Abstract:Early and accurate pneumonia detection from chest X-rays (CXRs) is clinically critical to expedite treatment and isolation, reduce complications, and curb unnecessary antibiotic use. Although artificial intelligence (AI) substantially improves CXR-based detection, development is hindered by globally distributed data, high inter-hospital variability, and strict privacy regulations (e.g., HIPAA, GDPR) that make centralization impractical. These constraints are compounded by heterogeneous imaging protocols, uneven data availability, and the costs of transferring large medical images across geographically dispersed sites. In this paper, we evaluate Federated Learning (FL) using the Sherpa.ai FL platform, enabling multiple hospitals (nodes) to collaboratively train a CXR classifier for pneumonia while keeping data in place and private. Using the Pediatric Pneumonia Chest X-ray dataset, we simulate cross-hospital collaboration with non-independent and non-identically distributed (non-IID) data, reproducing real-world variability across institutions and jurisdictions.
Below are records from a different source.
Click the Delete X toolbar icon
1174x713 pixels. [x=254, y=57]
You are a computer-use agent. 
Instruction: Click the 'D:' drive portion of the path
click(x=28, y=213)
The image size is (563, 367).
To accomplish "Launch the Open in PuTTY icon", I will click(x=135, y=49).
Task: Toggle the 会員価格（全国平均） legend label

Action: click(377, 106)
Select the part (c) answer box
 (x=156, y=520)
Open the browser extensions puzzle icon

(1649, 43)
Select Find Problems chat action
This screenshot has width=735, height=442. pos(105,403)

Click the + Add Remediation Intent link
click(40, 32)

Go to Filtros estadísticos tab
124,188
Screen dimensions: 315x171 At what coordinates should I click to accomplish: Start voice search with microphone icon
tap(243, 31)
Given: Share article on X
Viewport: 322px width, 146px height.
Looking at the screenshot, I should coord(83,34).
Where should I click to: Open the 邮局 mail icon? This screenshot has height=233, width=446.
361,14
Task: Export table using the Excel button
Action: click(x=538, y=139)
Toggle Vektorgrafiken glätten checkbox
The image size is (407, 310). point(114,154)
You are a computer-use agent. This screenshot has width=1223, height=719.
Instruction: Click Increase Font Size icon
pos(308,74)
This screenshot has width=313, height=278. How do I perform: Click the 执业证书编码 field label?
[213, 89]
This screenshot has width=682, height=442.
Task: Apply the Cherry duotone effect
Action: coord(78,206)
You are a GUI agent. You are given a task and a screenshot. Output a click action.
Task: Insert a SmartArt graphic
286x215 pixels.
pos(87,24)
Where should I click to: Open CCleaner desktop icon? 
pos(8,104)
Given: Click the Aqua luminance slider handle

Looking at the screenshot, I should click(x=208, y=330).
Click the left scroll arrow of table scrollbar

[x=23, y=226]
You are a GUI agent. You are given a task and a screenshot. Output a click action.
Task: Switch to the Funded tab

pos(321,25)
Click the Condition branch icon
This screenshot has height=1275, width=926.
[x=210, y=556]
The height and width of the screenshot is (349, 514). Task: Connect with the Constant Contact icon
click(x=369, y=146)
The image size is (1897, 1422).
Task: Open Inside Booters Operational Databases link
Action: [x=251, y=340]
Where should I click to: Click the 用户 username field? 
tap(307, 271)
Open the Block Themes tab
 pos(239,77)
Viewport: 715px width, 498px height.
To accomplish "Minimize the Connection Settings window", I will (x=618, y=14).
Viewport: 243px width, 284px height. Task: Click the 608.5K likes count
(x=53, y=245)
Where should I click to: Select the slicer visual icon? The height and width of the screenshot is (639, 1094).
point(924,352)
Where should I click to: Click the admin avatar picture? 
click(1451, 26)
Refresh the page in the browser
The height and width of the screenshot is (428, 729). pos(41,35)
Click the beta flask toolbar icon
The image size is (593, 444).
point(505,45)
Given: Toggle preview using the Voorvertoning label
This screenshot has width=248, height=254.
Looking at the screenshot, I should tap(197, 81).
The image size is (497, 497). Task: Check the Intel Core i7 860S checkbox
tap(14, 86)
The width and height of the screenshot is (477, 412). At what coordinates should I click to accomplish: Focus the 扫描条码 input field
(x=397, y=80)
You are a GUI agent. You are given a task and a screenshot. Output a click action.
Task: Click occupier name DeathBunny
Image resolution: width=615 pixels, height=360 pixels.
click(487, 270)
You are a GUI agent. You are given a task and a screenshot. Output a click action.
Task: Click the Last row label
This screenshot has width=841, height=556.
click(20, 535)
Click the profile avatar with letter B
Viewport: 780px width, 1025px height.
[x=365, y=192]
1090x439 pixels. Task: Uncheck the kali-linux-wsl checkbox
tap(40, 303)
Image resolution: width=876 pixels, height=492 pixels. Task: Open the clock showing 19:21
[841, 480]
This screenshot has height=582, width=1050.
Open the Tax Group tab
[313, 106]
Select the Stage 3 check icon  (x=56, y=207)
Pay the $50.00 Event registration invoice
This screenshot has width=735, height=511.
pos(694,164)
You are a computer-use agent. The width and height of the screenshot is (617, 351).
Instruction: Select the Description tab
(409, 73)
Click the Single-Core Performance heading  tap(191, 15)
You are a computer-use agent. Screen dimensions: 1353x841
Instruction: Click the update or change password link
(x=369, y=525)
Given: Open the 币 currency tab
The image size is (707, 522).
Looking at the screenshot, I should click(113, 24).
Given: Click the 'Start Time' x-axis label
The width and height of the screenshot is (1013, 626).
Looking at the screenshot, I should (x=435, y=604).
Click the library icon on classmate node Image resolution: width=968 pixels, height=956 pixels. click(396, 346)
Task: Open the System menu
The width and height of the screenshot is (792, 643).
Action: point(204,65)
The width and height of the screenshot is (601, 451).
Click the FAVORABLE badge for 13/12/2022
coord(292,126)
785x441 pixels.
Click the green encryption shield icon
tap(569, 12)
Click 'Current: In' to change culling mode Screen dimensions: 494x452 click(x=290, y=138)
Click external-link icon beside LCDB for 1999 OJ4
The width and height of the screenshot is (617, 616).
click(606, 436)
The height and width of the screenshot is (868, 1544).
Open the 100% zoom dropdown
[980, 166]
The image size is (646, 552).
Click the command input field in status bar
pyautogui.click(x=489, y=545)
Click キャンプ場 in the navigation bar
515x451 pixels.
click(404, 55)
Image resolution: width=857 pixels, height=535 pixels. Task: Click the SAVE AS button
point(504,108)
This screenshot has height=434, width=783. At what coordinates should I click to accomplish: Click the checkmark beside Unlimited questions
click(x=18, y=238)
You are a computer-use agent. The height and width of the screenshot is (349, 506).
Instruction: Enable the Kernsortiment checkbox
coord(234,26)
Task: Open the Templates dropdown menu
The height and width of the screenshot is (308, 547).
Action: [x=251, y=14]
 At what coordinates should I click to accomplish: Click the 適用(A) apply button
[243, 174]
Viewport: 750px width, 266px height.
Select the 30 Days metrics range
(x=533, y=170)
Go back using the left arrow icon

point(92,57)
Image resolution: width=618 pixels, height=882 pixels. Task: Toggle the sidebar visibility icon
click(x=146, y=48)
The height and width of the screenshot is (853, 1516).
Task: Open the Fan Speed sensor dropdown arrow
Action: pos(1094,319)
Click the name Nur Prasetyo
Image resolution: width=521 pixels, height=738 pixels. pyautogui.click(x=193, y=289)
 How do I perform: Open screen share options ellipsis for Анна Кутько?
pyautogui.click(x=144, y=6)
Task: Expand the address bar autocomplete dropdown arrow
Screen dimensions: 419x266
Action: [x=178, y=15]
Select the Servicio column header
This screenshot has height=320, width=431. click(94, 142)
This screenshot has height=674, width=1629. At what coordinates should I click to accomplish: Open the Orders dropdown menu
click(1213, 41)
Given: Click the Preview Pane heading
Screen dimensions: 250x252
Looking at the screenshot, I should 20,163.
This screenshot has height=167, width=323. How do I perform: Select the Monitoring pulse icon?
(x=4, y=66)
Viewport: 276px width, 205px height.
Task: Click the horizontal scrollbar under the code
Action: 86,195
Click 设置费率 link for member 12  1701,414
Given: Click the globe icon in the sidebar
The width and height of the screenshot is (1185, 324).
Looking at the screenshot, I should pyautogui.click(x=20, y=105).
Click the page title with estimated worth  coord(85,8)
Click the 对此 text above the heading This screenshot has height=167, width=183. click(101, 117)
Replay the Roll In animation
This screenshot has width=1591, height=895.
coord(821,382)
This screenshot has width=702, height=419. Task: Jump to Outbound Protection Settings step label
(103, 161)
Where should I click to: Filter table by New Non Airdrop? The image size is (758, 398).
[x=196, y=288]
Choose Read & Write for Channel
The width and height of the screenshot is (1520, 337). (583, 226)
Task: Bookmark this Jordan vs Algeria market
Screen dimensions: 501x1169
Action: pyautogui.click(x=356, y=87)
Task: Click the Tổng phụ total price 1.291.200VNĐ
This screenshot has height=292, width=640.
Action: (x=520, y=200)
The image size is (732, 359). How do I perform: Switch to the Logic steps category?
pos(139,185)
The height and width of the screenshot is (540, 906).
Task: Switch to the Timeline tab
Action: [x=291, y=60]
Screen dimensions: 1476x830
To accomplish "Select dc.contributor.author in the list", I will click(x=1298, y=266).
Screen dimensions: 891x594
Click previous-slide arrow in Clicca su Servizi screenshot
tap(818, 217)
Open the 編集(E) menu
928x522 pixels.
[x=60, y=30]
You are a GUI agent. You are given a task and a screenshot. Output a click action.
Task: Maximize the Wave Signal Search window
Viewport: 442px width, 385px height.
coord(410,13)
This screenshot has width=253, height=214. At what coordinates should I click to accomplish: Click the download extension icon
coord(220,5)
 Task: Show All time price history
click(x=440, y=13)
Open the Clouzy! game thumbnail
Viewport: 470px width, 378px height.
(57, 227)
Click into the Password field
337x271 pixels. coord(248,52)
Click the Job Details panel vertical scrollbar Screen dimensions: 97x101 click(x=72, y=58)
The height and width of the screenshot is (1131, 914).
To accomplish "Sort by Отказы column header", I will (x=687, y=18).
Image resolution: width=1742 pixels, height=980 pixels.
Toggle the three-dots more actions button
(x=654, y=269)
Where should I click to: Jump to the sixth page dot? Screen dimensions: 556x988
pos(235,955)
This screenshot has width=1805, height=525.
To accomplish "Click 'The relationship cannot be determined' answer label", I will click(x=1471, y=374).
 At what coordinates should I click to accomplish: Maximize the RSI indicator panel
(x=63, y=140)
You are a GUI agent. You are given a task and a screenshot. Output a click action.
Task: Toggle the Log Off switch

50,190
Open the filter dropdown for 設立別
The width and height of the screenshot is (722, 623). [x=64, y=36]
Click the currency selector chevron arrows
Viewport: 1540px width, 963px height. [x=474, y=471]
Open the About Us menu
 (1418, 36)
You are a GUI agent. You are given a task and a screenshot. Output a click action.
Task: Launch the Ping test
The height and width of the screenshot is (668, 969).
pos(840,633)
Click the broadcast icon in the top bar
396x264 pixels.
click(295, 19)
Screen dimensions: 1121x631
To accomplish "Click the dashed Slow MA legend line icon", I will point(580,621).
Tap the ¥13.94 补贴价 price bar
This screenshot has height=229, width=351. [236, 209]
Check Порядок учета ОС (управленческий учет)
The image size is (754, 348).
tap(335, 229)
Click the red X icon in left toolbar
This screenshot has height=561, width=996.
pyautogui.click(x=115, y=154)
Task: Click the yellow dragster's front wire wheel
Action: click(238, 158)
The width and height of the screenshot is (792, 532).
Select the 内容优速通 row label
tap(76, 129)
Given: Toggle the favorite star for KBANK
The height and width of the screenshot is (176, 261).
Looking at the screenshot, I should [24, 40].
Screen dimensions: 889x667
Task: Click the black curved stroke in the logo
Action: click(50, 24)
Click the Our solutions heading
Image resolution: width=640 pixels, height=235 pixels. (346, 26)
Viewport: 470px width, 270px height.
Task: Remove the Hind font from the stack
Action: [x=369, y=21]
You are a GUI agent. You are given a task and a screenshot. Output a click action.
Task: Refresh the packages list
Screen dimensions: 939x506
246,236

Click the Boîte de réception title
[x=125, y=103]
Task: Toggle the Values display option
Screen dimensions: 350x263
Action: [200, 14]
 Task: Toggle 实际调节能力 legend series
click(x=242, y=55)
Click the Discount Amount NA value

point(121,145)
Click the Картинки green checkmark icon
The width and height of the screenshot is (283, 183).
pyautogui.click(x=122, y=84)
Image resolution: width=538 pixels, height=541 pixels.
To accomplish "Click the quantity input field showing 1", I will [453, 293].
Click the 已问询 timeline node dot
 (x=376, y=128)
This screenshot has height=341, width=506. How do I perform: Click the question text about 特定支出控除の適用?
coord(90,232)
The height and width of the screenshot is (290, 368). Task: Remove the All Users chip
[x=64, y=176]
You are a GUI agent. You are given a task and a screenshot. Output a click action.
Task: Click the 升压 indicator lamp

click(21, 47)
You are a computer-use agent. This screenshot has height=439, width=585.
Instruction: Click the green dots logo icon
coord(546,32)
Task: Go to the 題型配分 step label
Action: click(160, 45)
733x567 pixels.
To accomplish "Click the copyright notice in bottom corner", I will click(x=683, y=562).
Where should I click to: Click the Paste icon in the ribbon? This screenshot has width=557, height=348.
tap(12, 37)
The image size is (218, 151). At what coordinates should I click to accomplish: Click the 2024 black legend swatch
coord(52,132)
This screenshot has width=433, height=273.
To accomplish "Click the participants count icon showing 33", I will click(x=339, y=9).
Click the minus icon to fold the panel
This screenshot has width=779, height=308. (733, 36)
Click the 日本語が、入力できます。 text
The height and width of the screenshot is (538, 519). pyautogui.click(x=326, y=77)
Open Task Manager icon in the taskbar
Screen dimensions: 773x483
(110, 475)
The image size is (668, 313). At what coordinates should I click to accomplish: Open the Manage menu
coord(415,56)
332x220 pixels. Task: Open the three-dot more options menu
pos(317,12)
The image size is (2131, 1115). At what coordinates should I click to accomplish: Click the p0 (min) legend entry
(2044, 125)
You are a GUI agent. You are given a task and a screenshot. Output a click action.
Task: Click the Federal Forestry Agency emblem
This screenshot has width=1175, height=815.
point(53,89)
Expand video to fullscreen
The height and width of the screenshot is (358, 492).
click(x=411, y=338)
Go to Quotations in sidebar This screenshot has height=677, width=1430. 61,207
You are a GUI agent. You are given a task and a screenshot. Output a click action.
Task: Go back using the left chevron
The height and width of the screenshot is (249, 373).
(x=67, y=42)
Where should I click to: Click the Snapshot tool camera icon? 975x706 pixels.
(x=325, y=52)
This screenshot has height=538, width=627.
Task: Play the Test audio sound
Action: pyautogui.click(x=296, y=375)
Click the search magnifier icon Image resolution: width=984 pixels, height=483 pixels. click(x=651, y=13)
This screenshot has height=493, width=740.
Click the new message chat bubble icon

Our experiments demonstrate that collaborative and privacy-preserving training across multiple hospitals via FL led to a dramatic performance improvement achieving 0.900 Accuracy and 0.966 ROC-AUC, corresponding to 47.5% and 50.0% gains over single-hospital models (0.610; 0.644), without transferring any patient CXR. These results indicate that FL delivers high-performing, generalizable, secure and private pneumonia detection across healthcare networks, with data kept local. This is especially relevant for rare diseases, where FL enables secure multi-institutional collaboration without data movement, representing a breakthrough for accelerating diagnosis and treatment development in low-data domains.